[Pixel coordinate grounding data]

------

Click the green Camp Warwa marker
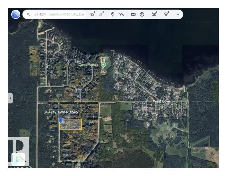 103,65
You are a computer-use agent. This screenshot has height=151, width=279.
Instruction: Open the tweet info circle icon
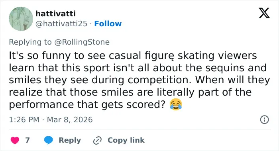pos(264,120)
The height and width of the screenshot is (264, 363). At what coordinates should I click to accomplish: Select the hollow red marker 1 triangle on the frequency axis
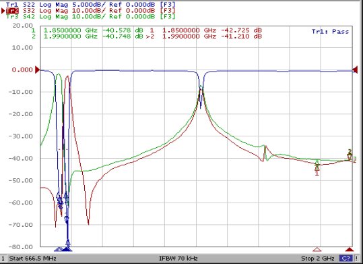(x=317, y=249)
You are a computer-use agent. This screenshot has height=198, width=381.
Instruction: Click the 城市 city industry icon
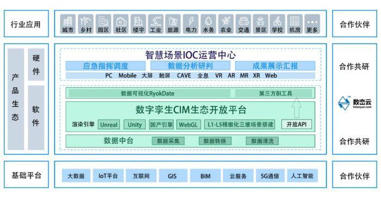(x=68, y=24)
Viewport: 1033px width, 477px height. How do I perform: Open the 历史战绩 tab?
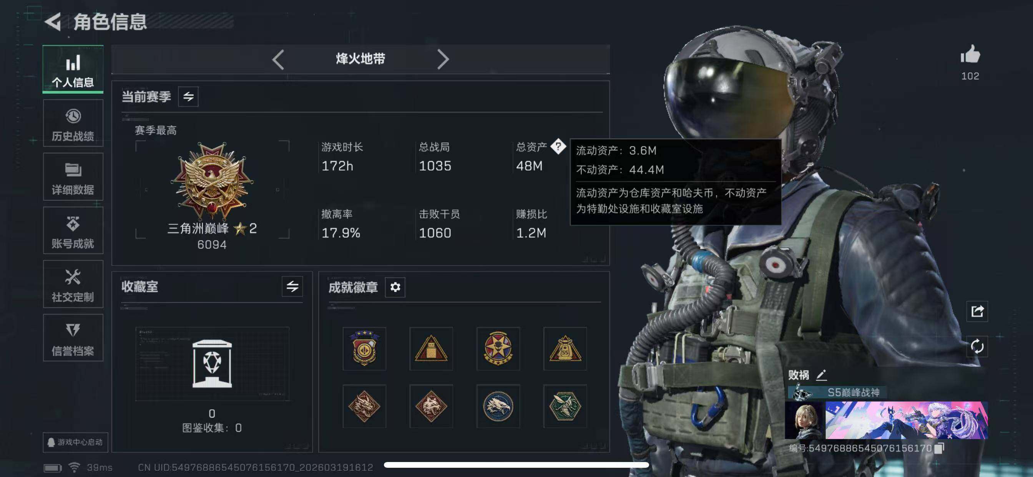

------

Scan the data above and copy each line containing the word "computer".

◆ **YOUR SOLUTION**
You are a computer-use agent. This screenshot has height=151, width=279.
You are a computer-use agent. This screenshot has height=198, width=381.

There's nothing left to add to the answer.